After years of operating independently, Flea aligned with Perception Records, the Los Angeles-based independent label, and began collaborating with producer, songwriter, and engineer Jay.Greens. The two were introduced through a mutual friend and approached the partnership cautiously at first. What followed was the development of a distinct sonic identity, combining live instrumentation and analog warmth to create a sound that bridges the soul of live musicianship with the scale and impact of modern hip hop. Together, Flea and Jay.Greens built a world where live drums, strings, horns, vintage keyboards, and analog textures coexist naturally alongside modern production, all centered around Flea’s unmistakable voice and storytelling. The result is F.L.E.A.: Fly Living Elevates Art, Flea’s first full-length LP under the name Gordo Flea and the most ambitious release of his career to date, arriving June 2026.
A Sound Rooted in NYC
Flea names a wide spread of influences, from Nas and Cam’ron to Drake, Lil Wayne, Rick Ross, Lil Durk, Wiz Khalifa, and Rod Wave. The throughline is storytelling. His records tend to behave like short films, full of specific images, named places, and small details that anchor a song to a real life. He is particular about all of it, from an adlib to the angle of a hat. “Every detail matters when it comes to art,” he says. “It’s not about it being perfect, it’s about what’s cool to me.”
That mindset is something Flea shares closely with producer Jay.Greens, whose meticulous approach helped shape the sound of the album. “We really locked in on this desire to push each other and ourselves to reach the highest potential with this record,” says Jay.Greens. “Every detail mattered, from guitar parts and vocal performances to string arrangements, horns, and drum tones. We were obsessed with making sure every element of the record lived up to the highest standard possible.” That commitment to intention and craftsmanship became the foundation of the album’s sound, giving the project a depth and cohesiveness that feels closer to a classic studio album than a traditional modern rap release.
“OMW” Travels Further Than Expected
His latest single, “OMW,” released in April 2026, has done something Flea had not predicted. Short for “On My Way,” the record opens with a verse that walks the listener through Flea’s upbringing, then folds into a chorus that lands firmly in the present tense. He paired the opening verse with a visual collage of personal photographs, mapping each bar to an image from his life.
The reel found a quick audience in New York and gathered views across Instagram in the weeks that followed. The single has since built a steady streaming base, drawing strong save and playlist engagement on Spotify. From there, the song began moving beyond its expected demographic, picking up traction internationally as listeners abroad shared the record alongside their own visuals. It has also earned radio play in New York and on stations elsewhere in the US and overseas.

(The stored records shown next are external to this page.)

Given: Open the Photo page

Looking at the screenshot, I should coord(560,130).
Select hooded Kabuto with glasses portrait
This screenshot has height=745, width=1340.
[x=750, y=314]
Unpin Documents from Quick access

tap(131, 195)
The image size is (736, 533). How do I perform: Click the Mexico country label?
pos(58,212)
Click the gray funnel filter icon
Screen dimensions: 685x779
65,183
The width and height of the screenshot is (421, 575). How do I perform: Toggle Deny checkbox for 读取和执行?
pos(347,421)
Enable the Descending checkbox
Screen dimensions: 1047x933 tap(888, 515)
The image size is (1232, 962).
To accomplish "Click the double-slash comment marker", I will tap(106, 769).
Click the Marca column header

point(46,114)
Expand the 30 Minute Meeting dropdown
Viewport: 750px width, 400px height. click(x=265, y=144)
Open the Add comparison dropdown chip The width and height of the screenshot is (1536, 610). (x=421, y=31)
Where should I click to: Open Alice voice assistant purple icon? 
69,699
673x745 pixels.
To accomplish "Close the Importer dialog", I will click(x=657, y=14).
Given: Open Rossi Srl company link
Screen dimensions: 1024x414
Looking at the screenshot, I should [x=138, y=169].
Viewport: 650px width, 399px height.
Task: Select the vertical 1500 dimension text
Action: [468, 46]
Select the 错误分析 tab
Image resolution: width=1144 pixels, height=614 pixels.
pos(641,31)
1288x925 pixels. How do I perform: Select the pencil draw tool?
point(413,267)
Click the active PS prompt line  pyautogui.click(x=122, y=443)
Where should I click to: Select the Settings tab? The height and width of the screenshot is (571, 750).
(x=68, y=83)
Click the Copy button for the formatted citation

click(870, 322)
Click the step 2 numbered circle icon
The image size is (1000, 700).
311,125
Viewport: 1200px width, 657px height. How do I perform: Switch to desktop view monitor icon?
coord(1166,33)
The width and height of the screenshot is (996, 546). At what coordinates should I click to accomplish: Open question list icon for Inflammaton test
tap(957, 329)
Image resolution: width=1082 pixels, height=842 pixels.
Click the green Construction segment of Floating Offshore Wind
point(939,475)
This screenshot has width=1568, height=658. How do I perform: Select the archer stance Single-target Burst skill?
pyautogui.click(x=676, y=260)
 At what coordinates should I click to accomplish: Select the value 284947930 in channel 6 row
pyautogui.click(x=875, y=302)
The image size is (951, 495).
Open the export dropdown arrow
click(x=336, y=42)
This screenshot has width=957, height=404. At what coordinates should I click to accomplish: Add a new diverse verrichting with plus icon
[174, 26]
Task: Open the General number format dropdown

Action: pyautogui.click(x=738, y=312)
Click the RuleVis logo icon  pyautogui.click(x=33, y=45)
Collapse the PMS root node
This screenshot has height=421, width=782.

Sonically, “OMW” captures a version of New York that feels both classic and modern at the same time. The record pairs cinematic strings, layered instrumentation, and soulful textures with the weight and immediacy of contemporary hip hop production, drawing inspiration from the scale of classic East Coast rap records while still feeling unmistakably current. Produced by Jay.Greens and co-written by Ian Gilley, the track builds an expansive backdrop around Flea’s storytelling, with backing vocals from Halle Tomlinson adding another emotional layer beneath the record’s larger than life atmosphere.
The record also features contributions from GRAMMY award-winning trumpet player Eric “Benny” Bloom and violinist/violist Nick Kennerly, whose performances add another layer of depth and musicality to the arrangement. Rather than treating the live instrumentation as decoration, the musicians became an essential part of the record’s emotional foundation, helping shape the expansive and immersive atmosphere surrounding Flea’s storytelling.
A Catalogue of Quiet Wins
Flea’s career has accumulated a steady run of moments rather than one defining one. Over the years, his music and freestyles have been picked up and shared across a range of hip hop platforms and outlets, helping him build recognition well beyond his immediate circle.
Those moments have been gathering for some time. “OMW” is the first to widen the audience well beyond the city he comes from.
Street Dreamers and What Comes Next
Outside of his recorded output, Flea is associated with Street Dreamers, a Harlem-rooted project he has developed alongside friends and family. It functions as part collective, part identity and part umbrella for a wider set of creative ventures, including the clothing line Dreamer University. He talks openly about ambitions that extend past music, naming fashion, film and books as fields he wants to work in. “I see life as a canvas,” he says. “Harlem was always about being different. It’s just embedded in me.”
That impulse to spread out across mediums is consistent with how he describes his work. The music carries a point of view first and a genre label second.
Where to Find Gordo Flea
Gordo Flea’s music is available across all major streaming platforms, and the limited edition F.L.E.A. Vinyl is available exclusively for pre-order at www.perceptionrecords.com To follow new releases and the wider Street Dreamers ecosystem, find him on Instagram at @gordo_flea. With “OMW” still gathering reach and a body of work building behind it, his is a name worth keeping an eye on through the rest of the year.
About Perception Records
Perception Records is a Los Angeles-based independent record label and creative company founded by producer, songwriter, and creative director Jay.Greens. Built around a producer-led philosophy, the label focuses on developing artist-driven records with a strong emphasis on songwriting, live instrumentation, world-class production, and long-term artistic identity. Operating out of their private commercial recording studio, Perception Sound, in the DTLA Arts District, the label has become known for blending the depth and intentionality of classic studio albums with a modern approach to hip hop, R&B, and alternative pop music. Alongside its growing roster of artists, writers, and producers, Perception Records continues to position itself as a new generation independent label rooted in culture, musicianship, and creative vision.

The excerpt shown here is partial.